As a foreign correspondent, I have seen how quite different countries have emerged from sudden power vacuums that could, in less ordered societies, have precipitated a descent into civil war. There were the thrilling revolutions of 1989 that culminated in the fall of the Berlin Wall, and the three-day coup in Moscow in August 1991 that left Russia in the ascendant over Soviet communist power. In each country there were periods when no one was demonstrably in charge, when power was genuinely in play, and moves were made that decided the fate of a nation, even if they did not always seem so conclusive at the time.

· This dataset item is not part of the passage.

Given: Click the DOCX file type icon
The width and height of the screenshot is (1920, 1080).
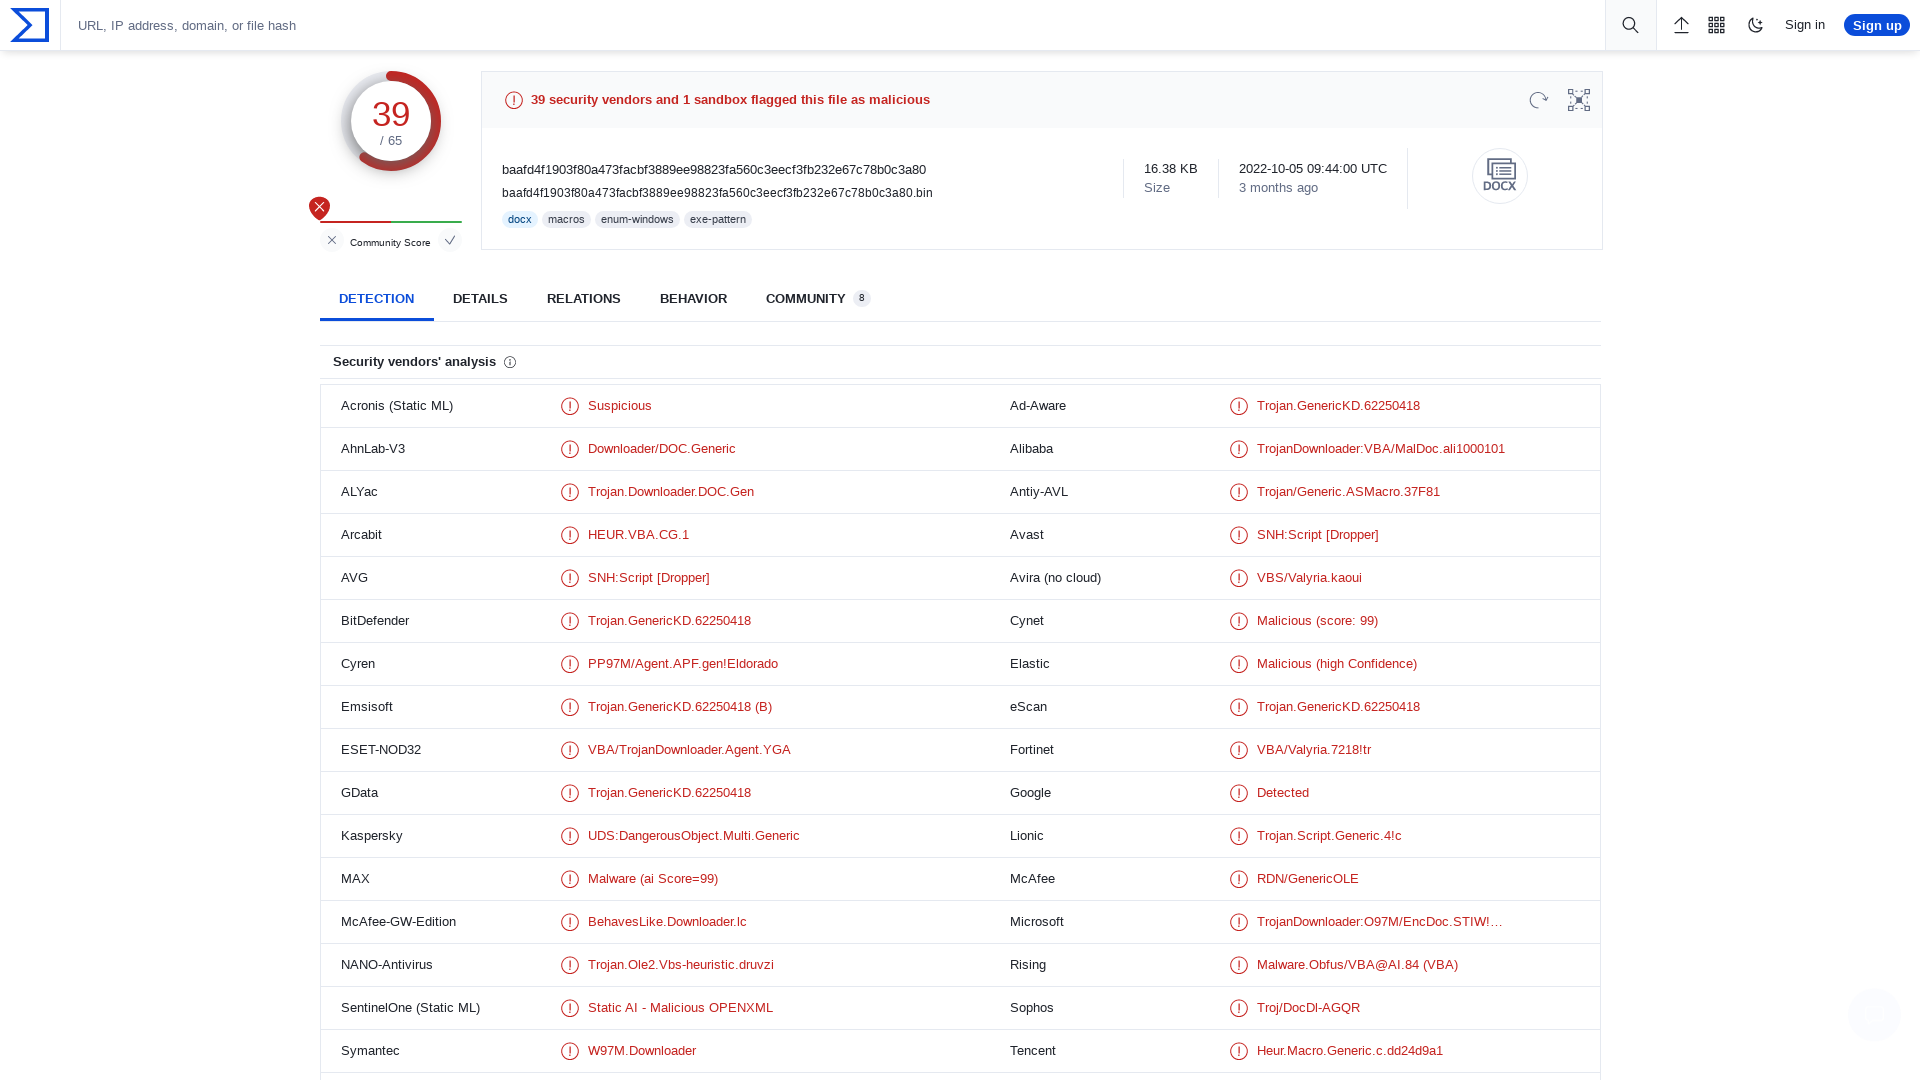Looking at the screenshot, I should click(x=1499, y=175).
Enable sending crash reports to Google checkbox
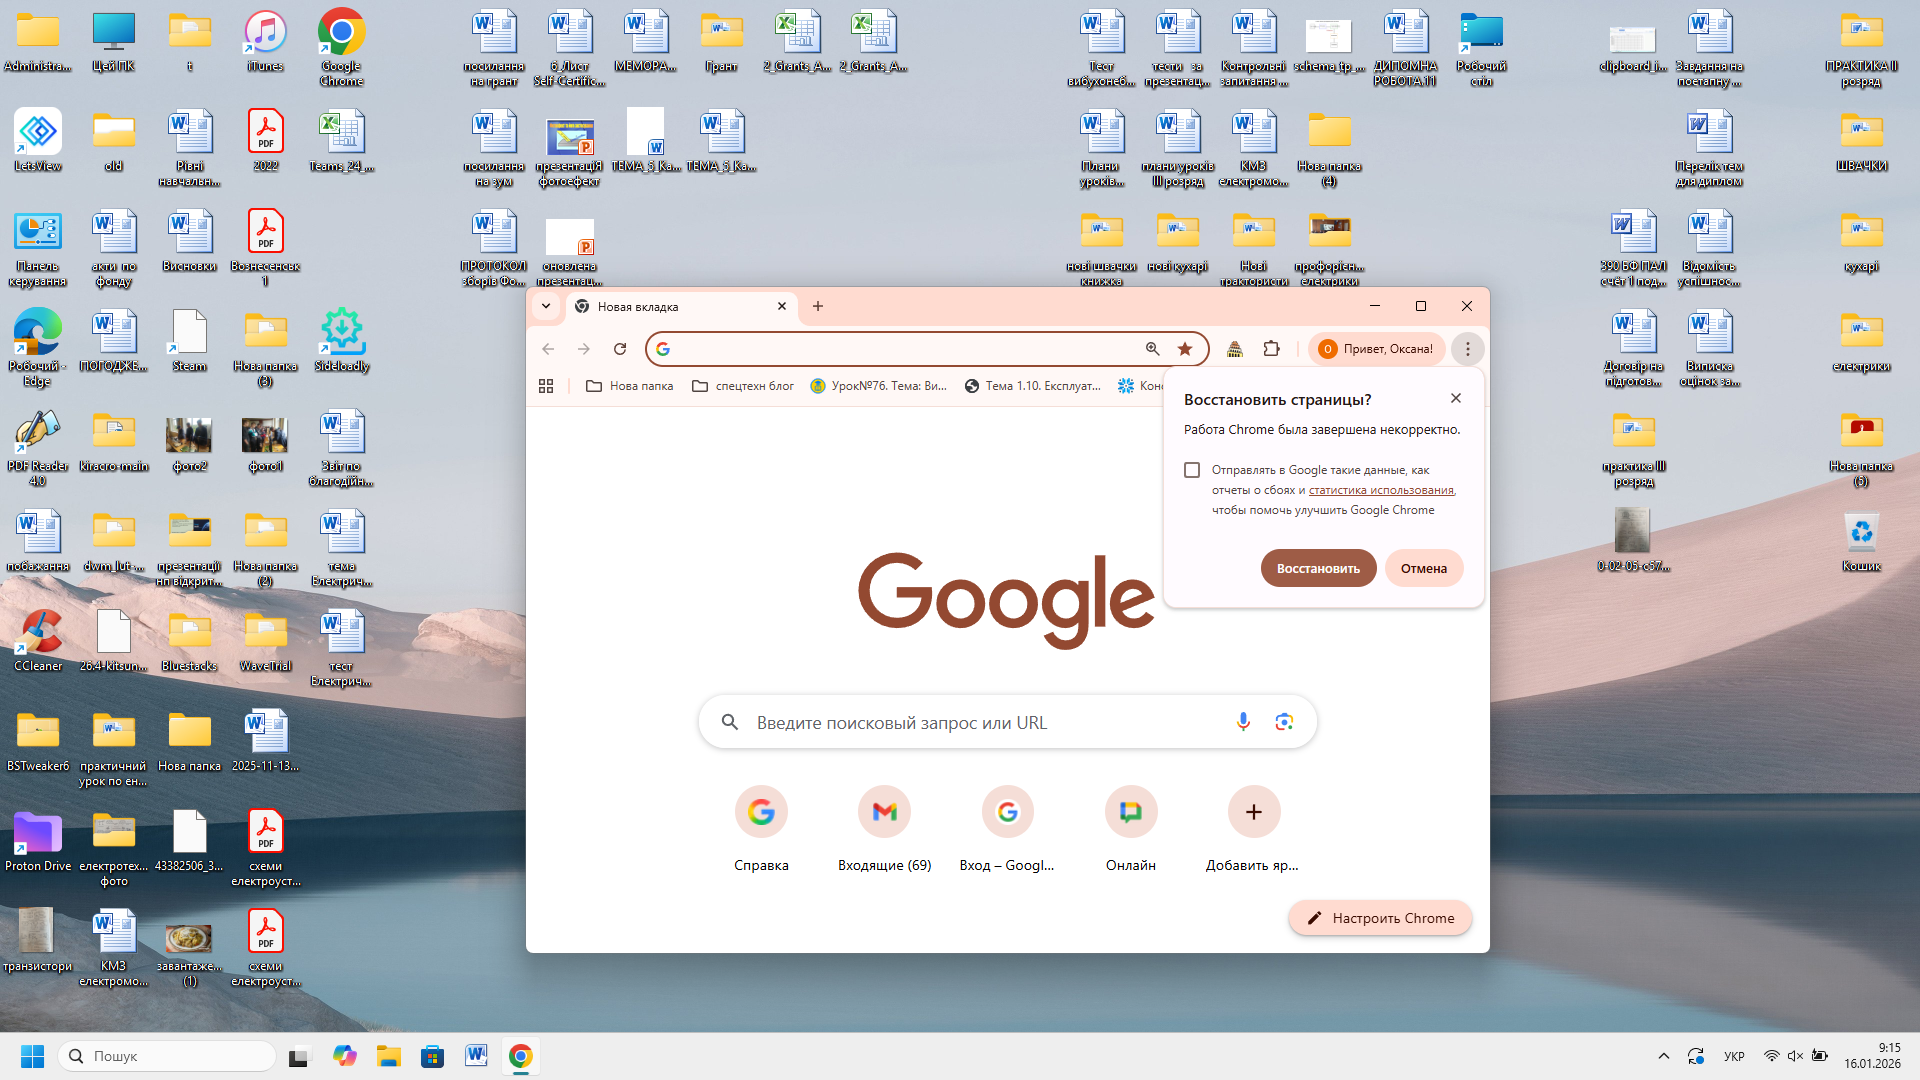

Many of the recent vacuums have followed misfired elections: the epic stand-off that followed the US presidential election of 2000; Georgia's "rose revolution" of 2003; Ukraine's "orange revolution" the following year that brought thousands on to Kiev's Independence Square to demand a re-run, and the German election of 2005, when the sitting Chancellor, Gerhard Schröder, refused for days to admit defeat, before grudgingly ceding to Angela Merkel.

In Georgia and Ukraine, unsustainable regimes tottered and fell in the face of charismatic leaders and a mass of aggrieved voters.

In the US, the constitution functioned but left disturbing questions: about the integrity of the vote, about mobs disrupting recounts, about the political complexion of the courts, and not least about the money that bought George Bush the advocacy of the top lawyers. How these national dramas played out said something about the nature and state of each country – and, as with the US, not all of it was complimentary. For all the national differences, however, there are rules that can be extrapolated and may well have been studied, in belated haste, by our own politicians as they negotiated into the small hours day after day.

The first and most fundamental must be: don't take the people for granted. Even in so-called "mature" democracies, such as ours, elections are treacherous territory for rulers. On that one day, power is beyond politicians' reach. One of the most heartening footnotes to this British election came from Lord Ashcroft, who admitted the televised debates had, to an extent, thwarted his efforts to pump up support in marginal constituencies. In giving leaders direct access to the voters, the debates had, he said, turned everything "topsy-turvy".

The second, for the principal players, is not to panic and not to concede prematurely. He who dares, usually wins. Al Gore's authority was undermined by his early concession. With his "big, open and comprehensive offer" on Friday afternoon, Mr Cameron seized the initiative and dictated what happened next. Nick Clegg always kept the sense that his party had the casting vote.

The third is never to lose sight of the objective. This is power, real power, that is at stake. Even in what foreigners like to call "dear old England", this is one time when no one can afford to be nice. Lose this battle, as party leader, and you have lost everything the election was about; everything you sought elected office for. And the chance may never come around again.